In mouse models, the test reliably identified infections such as pneumonia, bloodstream infections, muscle infections and bone infections caused by common bacteria.
It clearly distinguished infected animals from healthy ones and the signal dropped as antibiotics successfully reduced the bacterial load, suggesting it could help track treatment progress.
The key to this test’s accuracy is that human cells, and the normal bacteria living harmlessly in our bodies, mostly ignore these special carbon-13-labeled sugars or sugar alcohols. Therefore, healthy people produce almost no extra labeled carbon dioxide in their breath. Only disease-causing bacteria quickly break them down and release the detectable labeled gas.
Current methods like blood cultures often take days while blood tests can miss hidden infections, leading to overuse of broad antibiotics and rising resistance.
“We hope that this test could be a quick screening tool to know whether it’s a bacterial infection or not,” said Neumann.
How it compares to other breath tests with this purpose
This test differs from other recent efforts by focusing on bacterial metabolism rather than lung-specific markers or volatile compounds.
For example, MIT’s new PlasmoSniff sensor, announced just days earlier on Mar. 16, uses inhaled nanoparticles that release detectable biomarkers when split by pneumonia-related enzymes. This test has shown promise in mouse lung samples but is limited to respiratory infections.
The UCSF–St. Jude method stands out for its ability to detect infections anywhere in the body, its clear link to bacterial metabolism and its use of simple, affordable portable hardware. It remains pre-clinical (mice-only), while some competitors are moving toward human use.
Read more: Breath Diagnostics advances pre-op pneumonia screening with FDA breakthrough designation
Broader applications for breath analysis
Breath analysis is gaining traction for many conditions beyond infections. Volatile organic compound profiling already holds strong promise for early lung-cancer screening by detecting tumour-related metabolic changes without invasive procedures.

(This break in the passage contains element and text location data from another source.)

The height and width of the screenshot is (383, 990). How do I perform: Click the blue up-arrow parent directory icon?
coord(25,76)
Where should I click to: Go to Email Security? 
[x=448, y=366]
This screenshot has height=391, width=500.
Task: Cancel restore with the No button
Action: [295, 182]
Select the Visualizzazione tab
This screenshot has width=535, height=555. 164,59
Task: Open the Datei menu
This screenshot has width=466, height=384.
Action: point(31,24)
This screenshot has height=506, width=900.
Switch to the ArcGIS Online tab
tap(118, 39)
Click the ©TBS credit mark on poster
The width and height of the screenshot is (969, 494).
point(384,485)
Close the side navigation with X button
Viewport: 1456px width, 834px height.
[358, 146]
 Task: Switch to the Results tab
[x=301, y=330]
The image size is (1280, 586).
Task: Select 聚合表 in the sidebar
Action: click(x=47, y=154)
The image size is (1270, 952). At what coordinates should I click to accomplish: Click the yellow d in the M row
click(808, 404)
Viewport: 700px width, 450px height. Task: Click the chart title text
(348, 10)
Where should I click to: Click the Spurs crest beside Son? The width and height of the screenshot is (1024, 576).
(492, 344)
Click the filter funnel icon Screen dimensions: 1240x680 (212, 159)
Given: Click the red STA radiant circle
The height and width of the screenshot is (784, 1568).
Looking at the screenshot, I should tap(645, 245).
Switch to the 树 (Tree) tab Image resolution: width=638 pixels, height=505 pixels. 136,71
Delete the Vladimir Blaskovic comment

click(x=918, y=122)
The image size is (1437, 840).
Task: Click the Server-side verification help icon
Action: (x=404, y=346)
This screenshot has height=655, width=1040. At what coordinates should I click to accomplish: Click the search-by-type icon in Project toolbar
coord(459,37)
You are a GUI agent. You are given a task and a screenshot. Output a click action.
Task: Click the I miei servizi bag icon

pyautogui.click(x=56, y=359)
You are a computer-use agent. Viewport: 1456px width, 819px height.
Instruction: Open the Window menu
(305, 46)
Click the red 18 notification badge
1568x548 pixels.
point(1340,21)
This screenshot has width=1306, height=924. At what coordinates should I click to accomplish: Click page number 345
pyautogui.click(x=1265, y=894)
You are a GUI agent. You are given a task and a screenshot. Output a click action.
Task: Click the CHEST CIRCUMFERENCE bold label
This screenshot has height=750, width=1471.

Breath Diagnostics’ OneBreath platform examines volatile organic compounds in a single breath to accurately identify the presence of lung cancer. OneBreath can also predict postoperative pneumonia risk in heart-surgery patients and recently earned FDA Breakthrough Device status for this indication.
On another note, Monash University is currently developing a portable silicosis breath test. This on-site device spots disease-linked chemicals in exhaled air and is currently in workplace trials for miners and construction workers. It has the potential to cut screening costs by 10–30 per cent.
Others like Penn State University have been pioneering breath testing for diagnosing diabetes.
Innovations like these point toward a future where one quick exhale could reveal insights on infections, cancer, occupational lung diseases, diabetes and more.